Brandel Chamblee, Patrick Reed and Eamon Lynch (L-C-R) [Pic Credit: Golf Channel/Imago/X]
While most of the focus at the moment is on the Ryder Cup, one development away from the greens has also grabbed the attention. LIV Golfer Patrick Reed‘s $750 million defamation case has been dismissed by a federal judge.
Reed had filed a lawsuit against the likes of Brandel Chamblee, Eamon Lynch, and other golf media personalities. The American filed this case after he felt he was constantly berated by these journalists. The other names included in this lawsuit were Damon Hack and Shane Bacon. He would also take aim at media outlets including Golfweek, Golf Channel, and Conde East.

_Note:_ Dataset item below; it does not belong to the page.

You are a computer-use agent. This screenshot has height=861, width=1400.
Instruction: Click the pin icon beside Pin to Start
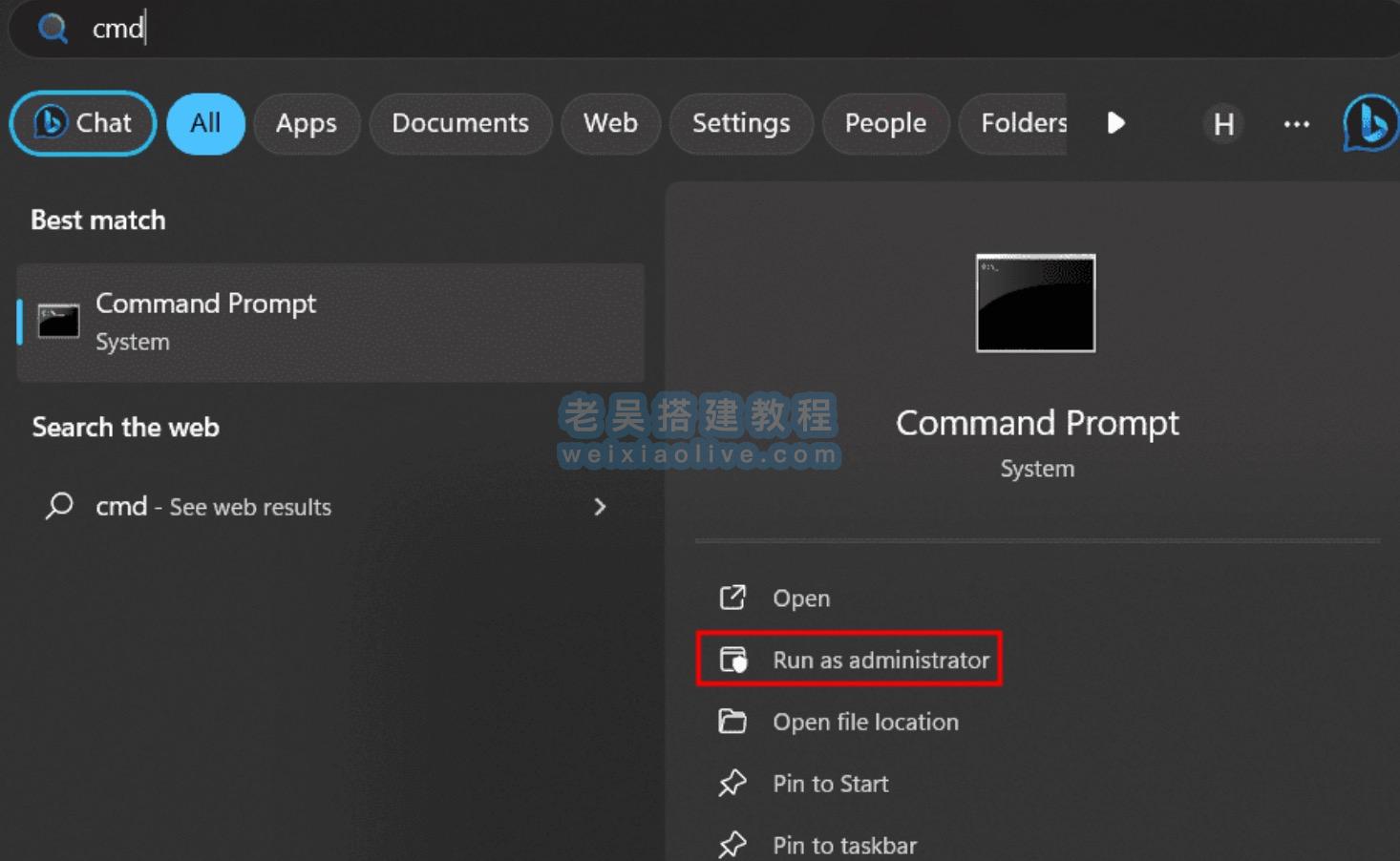[732, 783]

Chamblee has been vocal regarding golf. He has taken huge digs at the LIV Golf and slammed various stars including Phil Mickelson. He and Lynch both were at a war of words with Mickelson before the PGA-LIV merger was announced. This battle with Reed though goes back till January 2020, a time when Reed was accused of cheating.
The now-LIV star was found altering his shot line at the 2019 Hero Cup challenge, an unofficial tournament. While Reed was criticized and fined for his actions, Chamblee was not fond of this action by him. “To defend what Patrick Reed is defending cheating,” the golf analyst said on Golf Channel. Reed’s lawyer would later send a letter to Chamblee claiming his broadcasts were incredibly damaging and caused him emotional, reputational, and pecuniary harm.
What did the court say while dismissing Patrick Reed’s case?
It has been a mixed season for Patrick Reed at the course this year. He has struggled during the LIV Golf events and missed out on the 2023 Ryder Cup Qualification. Recently, he was heavily thrashed by users on social media when he made a promotional post regarding the breakaway tour. He received a major blow when a judge dismissed his case of defamation.
“While Reed may be frustrated at the negative media coverage he receives (some of which seems over the top), under Florida law and the First Amendment, Reed fails to bring actionable defamation claims and his cases therefore must be dismissed,” Judge Timothy Corrigan said in a 78-page document. The court also claimed that most of the statements were regarding LIV Golf and not Reed and he does not meet the “required pleading of actual malice“.
Since this ruling by Judge Corrigan, Reed has not made any statement. What will his next approach be is something that is to look forward to. It is though likely that he will not refile a case after this was dismissed.